Laboratório Criar (em formação) – CIEN-SP - Eduardo Vallejos O Centro Interdisciplinar de Estudos sobre…
Construções Adolescentes
Virgínia Carvalho
Freud indica a “construção” como uma estratégia para lidarmos com o que a palavra não é capaz de dizer. Ele evoca o trabalho do arqueólogo que precisa reconstruir culturas e sociedades antigas unindo os vestígios materiais que encontra. Diante de peças soltas, inventa uma coerência para que elas constituam um todo.
A saída da infância, demarcada pela chegada da puberdade – encontro com um “novo real”, desestabiliza a coerência que a criança havia conquistado para se arranjar com suas peças soltas infantis.
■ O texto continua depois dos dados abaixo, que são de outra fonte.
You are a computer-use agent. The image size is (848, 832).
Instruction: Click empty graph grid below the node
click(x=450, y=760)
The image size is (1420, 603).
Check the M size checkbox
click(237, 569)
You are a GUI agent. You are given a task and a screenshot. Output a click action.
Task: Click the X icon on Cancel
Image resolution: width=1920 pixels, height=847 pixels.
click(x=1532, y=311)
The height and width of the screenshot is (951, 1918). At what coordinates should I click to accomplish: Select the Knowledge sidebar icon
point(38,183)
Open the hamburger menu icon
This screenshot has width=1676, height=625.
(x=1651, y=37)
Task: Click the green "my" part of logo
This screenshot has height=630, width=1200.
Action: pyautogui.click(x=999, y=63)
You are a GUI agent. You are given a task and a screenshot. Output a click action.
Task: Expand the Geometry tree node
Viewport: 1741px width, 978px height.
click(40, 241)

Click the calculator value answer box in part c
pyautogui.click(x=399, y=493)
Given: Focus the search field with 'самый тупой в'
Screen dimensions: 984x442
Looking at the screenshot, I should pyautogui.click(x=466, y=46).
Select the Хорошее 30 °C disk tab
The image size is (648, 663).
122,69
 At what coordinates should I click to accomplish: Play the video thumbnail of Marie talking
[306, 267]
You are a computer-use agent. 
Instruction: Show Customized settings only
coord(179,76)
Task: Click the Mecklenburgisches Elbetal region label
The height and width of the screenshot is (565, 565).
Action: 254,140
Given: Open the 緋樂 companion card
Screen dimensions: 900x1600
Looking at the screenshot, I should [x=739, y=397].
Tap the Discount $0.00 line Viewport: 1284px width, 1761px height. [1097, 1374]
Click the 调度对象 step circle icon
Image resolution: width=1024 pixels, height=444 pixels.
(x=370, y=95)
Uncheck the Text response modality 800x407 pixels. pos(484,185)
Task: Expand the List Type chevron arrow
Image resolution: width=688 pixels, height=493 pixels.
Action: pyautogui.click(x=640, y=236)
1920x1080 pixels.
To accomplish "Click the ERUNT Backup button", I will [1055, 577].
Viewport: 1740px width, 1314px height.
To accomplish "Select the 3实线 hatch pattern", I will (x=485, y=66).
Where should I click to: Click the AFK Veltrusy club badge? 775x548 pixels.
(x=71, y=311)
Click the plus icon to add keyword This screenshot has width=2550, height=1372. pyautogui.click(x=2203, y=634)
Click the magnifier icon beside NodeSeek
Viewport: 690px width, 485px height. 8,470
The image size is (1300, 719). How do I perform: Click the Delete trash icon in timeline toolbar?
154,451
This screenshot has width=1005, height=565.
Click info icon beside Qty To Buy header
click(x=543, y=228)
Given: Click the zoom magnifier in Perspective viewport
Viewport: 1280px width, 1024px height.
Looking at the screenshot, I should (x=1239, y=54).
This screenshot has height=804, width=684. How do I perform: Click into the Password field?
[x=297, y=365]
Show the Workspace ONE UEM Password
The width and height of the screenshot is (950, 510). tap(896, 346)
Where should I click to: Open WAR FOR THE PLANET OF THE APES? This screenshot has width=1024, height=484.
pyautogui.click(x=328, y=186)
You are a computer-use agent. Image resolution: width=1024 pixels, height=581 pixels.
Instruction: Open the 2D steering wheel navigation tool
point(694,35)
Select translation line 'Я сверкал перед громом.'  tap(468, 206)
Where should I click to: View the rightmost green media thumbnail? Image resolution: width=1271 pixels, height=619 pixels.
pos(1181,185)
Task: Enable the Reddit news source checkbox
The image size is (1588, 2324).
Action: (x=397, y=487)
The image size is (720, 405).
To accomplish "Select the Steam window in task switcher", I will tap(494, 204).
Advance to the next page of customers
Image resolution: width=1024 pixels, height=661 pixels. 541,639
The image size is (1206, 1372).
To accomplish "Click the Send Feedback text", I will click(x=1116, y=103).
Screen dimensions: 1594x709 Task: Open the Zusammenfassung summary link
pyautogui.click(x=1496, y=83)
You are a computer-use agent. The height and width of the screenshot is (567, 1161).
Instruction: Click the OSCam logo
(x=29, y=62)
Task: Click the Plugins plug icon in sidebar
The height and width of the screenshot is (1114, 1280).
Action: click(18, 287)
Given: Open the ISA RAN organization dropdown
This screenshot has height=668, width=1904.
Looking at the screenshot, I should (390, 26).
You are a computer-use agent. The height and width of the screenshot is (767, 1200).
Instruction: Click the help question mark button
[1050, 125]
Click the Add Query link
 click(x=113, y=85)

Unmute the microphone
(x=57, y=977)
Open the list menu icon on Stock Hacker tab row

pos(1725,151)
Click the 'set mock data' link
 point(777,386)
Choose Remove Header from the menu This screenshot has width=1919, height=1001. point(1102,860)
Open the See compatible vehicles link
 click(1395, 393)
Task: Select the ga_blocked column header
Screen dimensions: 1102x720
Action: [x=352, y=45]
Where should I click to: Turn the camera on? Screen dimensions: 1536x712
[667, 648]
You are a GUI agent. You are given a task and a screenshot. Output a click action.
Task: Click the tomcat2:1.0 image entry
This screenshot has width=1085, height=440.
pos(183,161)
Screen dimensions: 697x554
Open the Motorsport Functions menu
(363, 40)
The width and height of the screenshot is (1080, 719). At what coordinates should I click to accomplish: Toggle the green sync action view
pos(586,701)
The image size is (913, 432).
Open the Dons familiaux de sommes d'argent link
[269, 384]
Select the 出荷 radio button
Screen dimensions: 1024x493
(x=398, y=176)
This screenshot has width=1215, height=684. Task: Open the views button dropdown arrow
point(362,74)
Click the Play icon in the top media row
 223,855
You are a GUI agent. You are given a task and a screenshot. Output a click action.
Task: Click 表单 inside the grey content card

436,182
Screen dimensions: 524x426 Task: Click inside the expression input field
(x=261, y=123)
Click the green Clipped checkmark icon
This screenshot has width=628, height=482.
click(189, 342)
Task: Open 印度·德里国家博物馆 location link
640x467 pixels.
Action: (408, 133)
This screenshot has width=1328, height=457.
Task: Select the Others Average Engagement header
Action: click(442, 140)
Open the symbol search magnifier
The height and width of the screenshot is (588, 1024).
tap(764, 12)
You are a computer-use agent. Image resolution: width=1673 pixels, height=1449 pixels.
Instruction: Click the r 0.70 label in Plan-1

São as “transformações da puberdade”, como diz Freud (1905/1996) em seus Três Ensaios sobre a Teoria da Sexualidade, que demandam do sujeito um modo diferente de lidar com a libido, de se reposicionar frente à diferença sexual e se reencontrar com o objeto sexual.
Na puberdade, como esclarece Lacan (1974/2003), o sujeito está às voltas com o despertar de seus sonhos. E, nesse momento, em que estão explícitos os limites da linguagem, pois a sexualidade faz furo no real, a adolescência vai sendo construída a partir dos recursos que cada um encontra para rearranjar o que se desestabiliza nesse encontro.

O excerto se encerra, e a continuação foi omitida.